In other words, Purdue’s apparent stance ― like Zinke’s ― is that the cause of climate change is up for debate and irrelevant to the discussion.

By Thursday afternoon, President Donald Trump chimed in. At a Cabinet meeting, the president “complimented Interior Secretary Ryan Zinke for saying the California fires are ‘not a global warming thing,’” reported Daniel Dale, a correspondent for the Toronto Star, reported.

The administration appears to be using the disaster in California as an opportunity to push partisan policy, as HuffPost previously reported.

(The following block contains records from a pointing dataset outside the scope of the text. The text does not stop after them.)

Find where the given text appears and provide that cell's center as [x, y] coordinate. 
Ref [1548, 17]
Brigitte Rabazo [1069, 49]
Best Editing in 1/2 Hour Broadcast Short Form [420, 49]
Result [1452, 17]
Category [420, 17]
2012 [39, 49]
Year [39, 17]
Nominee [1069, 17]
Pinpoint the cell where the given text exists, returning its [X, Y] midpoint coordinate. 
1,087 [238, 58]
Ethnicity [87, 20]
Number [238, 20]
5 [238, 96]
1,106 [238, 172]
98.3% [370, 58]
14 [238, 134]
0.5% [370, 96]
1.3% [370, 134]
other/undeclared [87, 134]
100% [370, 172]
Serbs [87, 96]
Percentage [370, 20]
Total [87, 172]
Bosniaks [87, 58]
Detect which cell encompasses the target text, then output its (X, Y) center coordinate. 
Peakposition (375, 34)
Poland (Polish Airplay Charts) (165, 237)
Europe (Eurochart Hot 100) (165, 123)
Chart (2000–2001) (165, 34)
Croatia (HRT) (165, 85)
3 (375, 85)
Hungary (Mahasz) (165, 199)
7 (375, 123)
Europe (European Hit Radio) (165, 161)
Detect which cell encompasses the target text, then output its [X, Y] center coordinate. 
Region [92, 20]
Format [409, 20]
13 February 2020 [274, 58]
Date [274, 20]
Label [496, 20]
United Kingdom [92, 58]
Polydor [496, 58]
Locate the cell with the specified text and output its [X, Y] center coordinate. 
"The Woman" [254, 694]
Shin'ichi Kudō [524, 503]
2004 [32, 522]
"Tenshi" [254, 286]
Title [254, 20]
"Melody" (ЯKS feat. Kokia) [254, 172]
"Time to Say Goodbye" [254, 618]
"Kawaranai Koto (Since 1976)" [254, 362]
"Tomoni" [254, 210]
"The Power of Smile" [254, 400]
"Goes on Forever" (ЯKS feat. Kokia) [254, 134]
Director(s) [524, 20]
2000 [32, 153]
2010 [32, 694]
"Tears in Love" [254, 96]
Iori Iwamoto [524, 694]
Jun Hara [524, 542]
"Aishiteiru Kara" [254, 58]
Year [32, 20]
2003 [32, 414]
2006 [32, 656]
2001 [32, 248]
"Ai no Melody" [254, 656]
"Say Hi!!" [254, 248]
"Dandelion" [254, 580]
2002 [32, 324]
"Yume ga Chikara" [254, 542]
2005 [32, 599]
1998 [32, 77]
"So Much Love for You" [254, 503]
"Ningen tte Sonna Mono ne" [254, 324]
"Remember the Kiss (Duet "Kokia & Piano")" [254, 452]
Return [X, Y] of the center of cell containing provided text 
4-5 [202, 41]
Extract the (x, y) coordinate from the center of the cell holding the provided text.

Trump and Commerce Secretary Wilbur Ross have attempted to connect devastating California wildfires to a longstanding fight between farmers and environmentalists over water resources.

California fire officials dismissed Trump’s claim last week that the fires have been exacerbated by a water shortage resulting from “bad environmental laws.” As Scott McLean, deputy chief of the California Department of Forestry and Fire Protection, told HuffPost: “It is our changing climate that is leading to more severe and destructive fires.”

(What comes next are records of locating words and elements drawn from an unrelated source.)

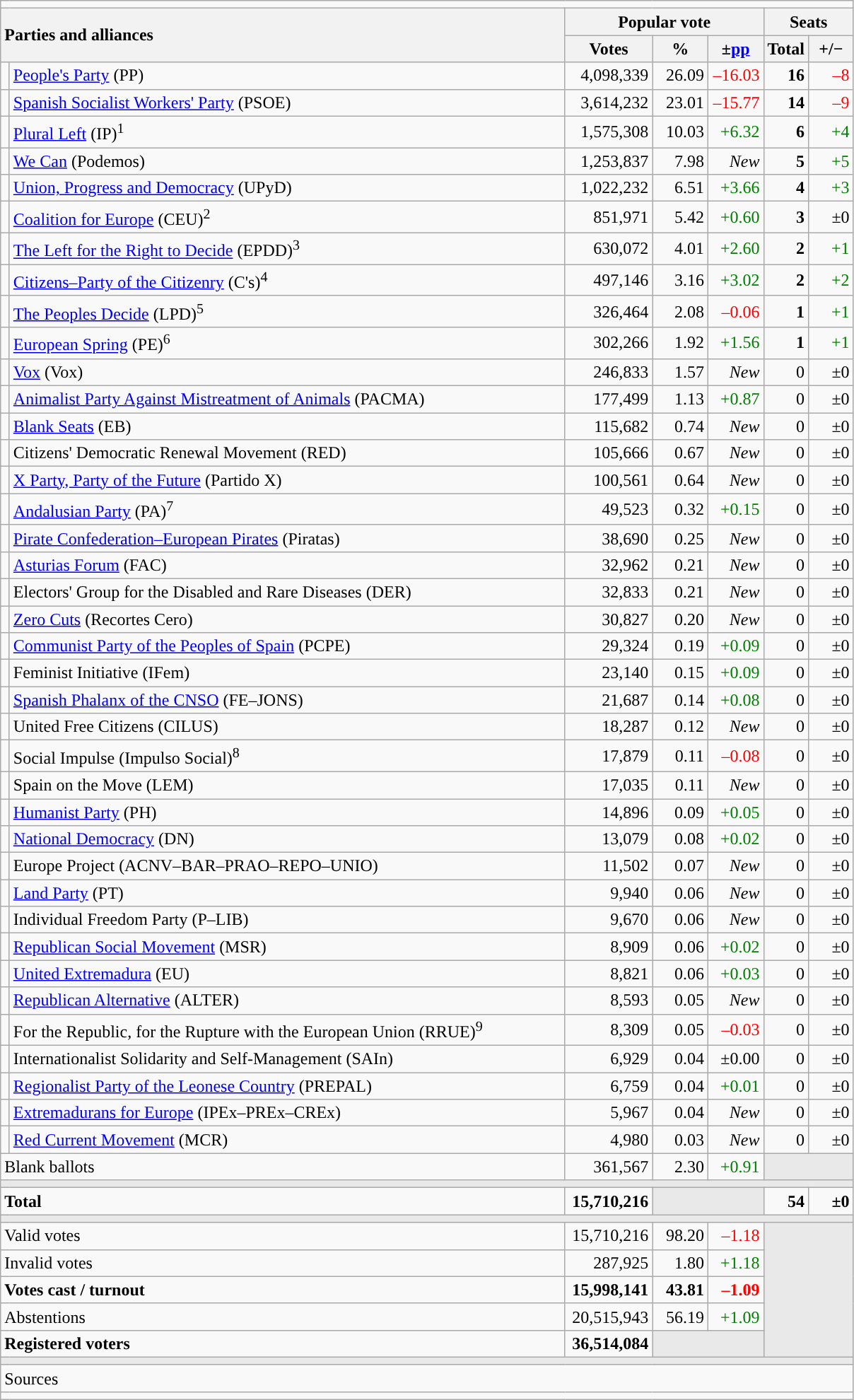
0.15 (680, 673)
For the Republic, for the Rupture with the European Union (RRUE)9 (287, 1029)
105,666 (609, 453)
6.51 (680, 188)
Individual Freedom Party (P–LIB) (287, 920)
+3 (831, 188)
54 (786, 1201)
23.01 (680, 103)
36,514,084 (609, 1343)
+0.01 (735, 1086)
3,614,232 (609, 103)
Republican Social Movement (MSR) (287, 947)
Europe Project (ACNV–BAR–PRAO–REPO–UNIO) (287, 866)
Red Current Movement (MCR) (287, 1140)
17,879 (609, 756)
3.16 (680, 280)
+0.60 (735, 218)
Blank ballots (283, 1166)
38,690 (609, 538)
Votes cast / turnout (283, 1289)
326,464 (609, 311)
0.08 (680, 839)
30,827 (609, 619)
+4 (831, 131)
302,266 (609, 344)
+1.09 (735, 1316)
14 (786, 103)
Spanish Socialist Workers' Party (PSOE) (287, 103)
0.20 (680, 619)
+0.87 (735, 399)
Sources (427, 1378)
1.57 (680, 373)
17,035 (609, 785)
+0.08 (735, 700)
5 (786, 161)
Valid votes (283, 1236)
+6.32 (735, 131)
Vox (Vox) (287, 373)
1.80 (680, 1263)
X Party, Party of the Future (Partido X) (287, 480)
8,821 (609, 973)
–1.09 (735, 1289)
0.25 (680, 538)
115,682 (609, 426)
Votes (609, 49)
Parties and alliances (283, 35)
9,670 (609, 920)
Pirate Confederation–European Pirates (Piratas) (287, 538)
Union, Progress and Democracy (UPyD) (287, 188)
26.09 (680, 76)
Social Impulse (Impulso Social)8 (287, 756)
1.13 (680, 399)
56.19 (680, 1316)
National Democracy (DN) (287, 839)
Plural Left (IP)1 (287, 131)
Citizens–Party of the Citizenry (C's)4 (287, 280)
0.03 (680, 1140)
1,022,232 (609, 188)
–0.03 (735, 1029)
100,561 (609, 480)
+2.60 (735, 249)
6,929 (609, 1059)
–1.18 (735, 1236)
0.09 (680, 812)
+5 (831, 161)
630,072 (609, 249)
±pp (735, 49)
49,523 (609, 509)
497,146 (609, 280)
8,909 (609, 947)
+/− (831, 49)
0.64 (680, 480)
1.92 (680, 344)
6 (786, 131)
–0.08 (735, 756)
The Peoples Decide (LPD)5 (287, 311)
Spain on the Move (LEM) (287, 785)
Abstentions (283, 1316)
±0.00 (735, 1059)
The Left for the Right to Decide (EPDD)3 (287, 249)
+1.18 (735, 1263)
+0.05 (735, 812)
0.74 (680, 426)
0.67 (680, 453)
14,896 (609, 812)
8,309 (609, 1029)
0.12 (680, 727)
We Can (Podemos) (287, 161)
10.03 (680, 131)
361,567 (609, 1166)
23,140 (609, 673)
Citizens' Democratic Renewal Movement (RED) (287, 453)
851,971 (609, 218)
29,324 (609, 646)
43.81 (680, 1289)
0.32 (680, 509)
+1.56 (735, 344)
Invalid votes (283, 1263)
20,515,943 (609, 1316)
287,925 (609, 1263)
15,998,141 (609, 1289)
Feminist Initiative (IFem) (287, 673)
4,098,339 (609, 76)
Communist Party of the Peoples of Spain (PCPE) (287, 646)
United Extremadura (EU) (287, 973)
13,079 (609, 839)
% (680, 49)
21,687 (609, 700)
5.42 (680, 218)
Animalist Party Against Mistreatment of Animals (PACMA) (287, 399)
Internationalist Solidarity and Self-Management (SAIn) (287, 1059)
Seats (809, 22)
–8 (831, 76)
Spanish Phalanx of the CNSO (FE–JONS) (287, 700)
Extremadurans for Europe (IPEx–PREx–CREx) (287, 1113)
+2 (831, 280)
16 (786, 76)
–9 (831, 103)
Land Party (PT) (287, 893)
People's Party (PP) (287, 76)
177,499 (609, 399)
Regionalist Party of the Leonese Country (PREPAL) (287, 1086)
7.98 (680, 161)
98.20 (680, 1236)
0.07 (680, 866)
9,940 (609, 893)
+0.15 (735, 509)
Blank Seats (EB) (287, 426)
4.01 (680, 249)
8,593 (609, 1000)
0.14 (680, 700)
European Spring (PE)6 (287, 344)
Asturias Forum (FAC) (287, 565)
18,287 (609, 727)
246,833 (609, 373)
1,253,837 (609, 161)
Andalusian Party (PA)7 (287, 509)
Registered voters (283, 1343)
+3.02 (735, 280)
11,502 (609, 866)
3 (786, 218)
Zero Cuts (Recortes Cero) (287, 619)
+0.91 (735, 1166)
Electors' Group for the Disabled and Rare Diseases (DER) (287, 592)
2.30 (680, 1166)
5,967 (609, 1113)
–16.03 (735, 76)
Humanist Party (PH) (287, 812)
1,575,308 (609, 131)
6,759 (609, 1086)
Coalition for Europe (CEU)2 (287, 218)
–0.06 (735, 311)
+3.66 (735, 188)
32,833 (609, 592)
0.19 (680, 646)
4,980 (609, 1140)
Popular vote (665, 22)
United Free Citizens (CILUS) (287, 727)
Republican Alternative (ALTER) (287, 1000)
–15.77 (735, 103)
2.08 (680, 311)
4 (786, 188)
+0.03 (735, 973)
32,962 (609, 565)
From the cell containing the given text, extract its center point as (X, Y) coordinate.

Nevertheless, Ross issued a directive that prioritizes water for fighting wildland fires over protecting endangered species, without offering a shred of evidence to show that firefighters actually need that additional water.

As if trying to prove that the water order has nothing to do with wildfire, Trump repeated his false claim at Thursday’s Cabinet meeting.

“We’re spending a fortune in California because of poor maintenance and because, frankly, they’re sending a lot of water out to the Pacific to protect the smelt,” he said, referring to the Delta smelt, an imperiled species of fish.

“And, by the way, it’s not working.”

Trump has offered no condolences to the victims and no thanks to the firefighters for their efforts this summer.